Your task: Starting with the first line, output the data exactly, through to the last line.

- - -

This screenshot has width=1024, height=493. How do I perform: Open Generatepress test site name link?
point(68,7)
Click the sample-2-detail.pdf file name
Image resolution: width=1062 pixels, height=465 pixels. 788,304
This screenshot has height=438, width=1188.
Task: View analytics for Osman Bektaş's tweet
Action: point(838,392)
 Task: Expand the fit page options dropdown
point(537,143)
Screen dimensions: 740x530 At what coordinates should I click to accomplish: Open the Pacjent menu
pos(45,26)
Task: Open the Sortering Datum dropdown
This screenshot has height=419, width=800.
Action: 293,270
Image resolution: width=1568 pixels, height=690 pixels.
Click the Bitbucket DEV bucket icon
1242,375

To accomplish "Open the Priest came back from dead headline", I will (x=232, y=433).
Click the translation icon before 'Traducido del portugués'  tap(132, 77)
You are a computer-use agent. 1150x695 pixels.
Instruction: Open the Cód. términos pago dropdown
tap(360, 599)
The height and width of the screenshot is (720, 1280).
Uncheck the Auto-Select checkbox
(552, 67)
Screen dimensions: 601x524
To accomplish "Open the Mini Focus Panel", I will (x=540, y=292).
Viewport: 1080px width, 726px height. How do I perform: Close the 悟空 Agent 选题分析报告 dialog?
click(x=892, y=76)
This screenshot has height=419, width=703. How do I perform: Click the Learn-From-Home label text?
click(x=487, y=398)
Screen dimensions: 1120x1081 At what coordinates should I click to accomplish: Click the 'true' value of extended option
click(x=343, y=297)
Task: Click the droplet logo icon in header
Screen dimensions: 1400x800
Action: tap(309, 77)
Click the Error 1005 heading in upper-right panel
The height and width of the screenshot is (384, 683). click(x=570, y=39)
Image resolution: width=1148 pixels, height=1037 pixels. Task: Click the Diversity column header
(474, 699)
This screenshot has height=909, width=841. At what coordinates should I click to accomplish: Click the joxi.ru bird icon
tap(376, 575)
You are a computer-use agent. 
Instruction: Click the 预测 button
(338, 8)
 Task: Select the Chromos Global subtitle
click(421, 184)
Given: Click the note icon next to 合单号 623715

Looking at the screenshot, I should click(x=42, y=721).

- - -

Task response:
This screenshot has width=1024, height=493. How do I perform: Open Generatepress test site name link?
point(68,7)
Click the sample-2-detail.pdf file name
Image resolution: width=1062 pixels, height=465 pixels. 788,304
This screenshot has height=438, width=1188.
Task: View analytics for Osman Bektaş's tweet
Action: point(838,392)
 Task: Expand the fit page options dropdown
point(537,143)
Screen dimensions: 740x530 At what coordinates should I click to accomplish: Open the Pacjent menu
pos(45,26)
Task: Open the Sortering Datum dropdown
This screenshot has height=419, width=800.
Action: 293,270
Image resolution: width=1568 pixels, height=690 pixels.
Click the Bitbucket DEV bucket icon
1242,375

To accomplish "Open the Priest came back from dead headline", I will (x=232, y=433).
Click the translation icon before 'Traducido del portugués'  tap(132, 77)
You are a computer-use agent. 1150x695 pixels.
Instruction: Open the Cód. términos pago dropdown
tap(360, 599)
The height and width of the screenshot is (720, 1280).
Uncheck the Auto-Select checkbox
(552, 67)
Screen dimensions: 601x524
To accomplish "Open the Mini Focus Panel", I will (x=540, y=292).
Viewport: 1080px width, 726px height. How do I perform: Close the 悟空 Agent 选题分析报告 dialog?
click(x=892, y=76)
This screenshot has height=419, width=703. How do I perform: Click the Learn-From-Home label text?
click(x=487, y=398)
Screen dimensions: 1120x1081 At what coordinates should I click to accomplish: Click the 'true' value of extended option
click(x=343, y=297)
Task: Click the droplet logo icon in header
Screen dimensions: 1400x800
Action: tap(309, 77)
Click the Error 1005 heading in upper-right panel
The height and width of the screenshot is (384, 683). click(x=570, y=39)
Image resolution: width=1148 pixels, height=1037 pixels. Task: Click the Diversity column header
(474, 699)
This screenshot has height=909, width=841. At what coordinates should I click to accomplish: Click the joxi.ru bird icon
tap(376, 575)
You are a computer-use agent. 
Instruction: Click the 预测 button
(338, 8)
 Task: Select the Chromos Global subtitle
click(421, 184)
Given: Click the note icon next to 合单号 623715

Looking at the screenshot, I should click(x=42, y=721).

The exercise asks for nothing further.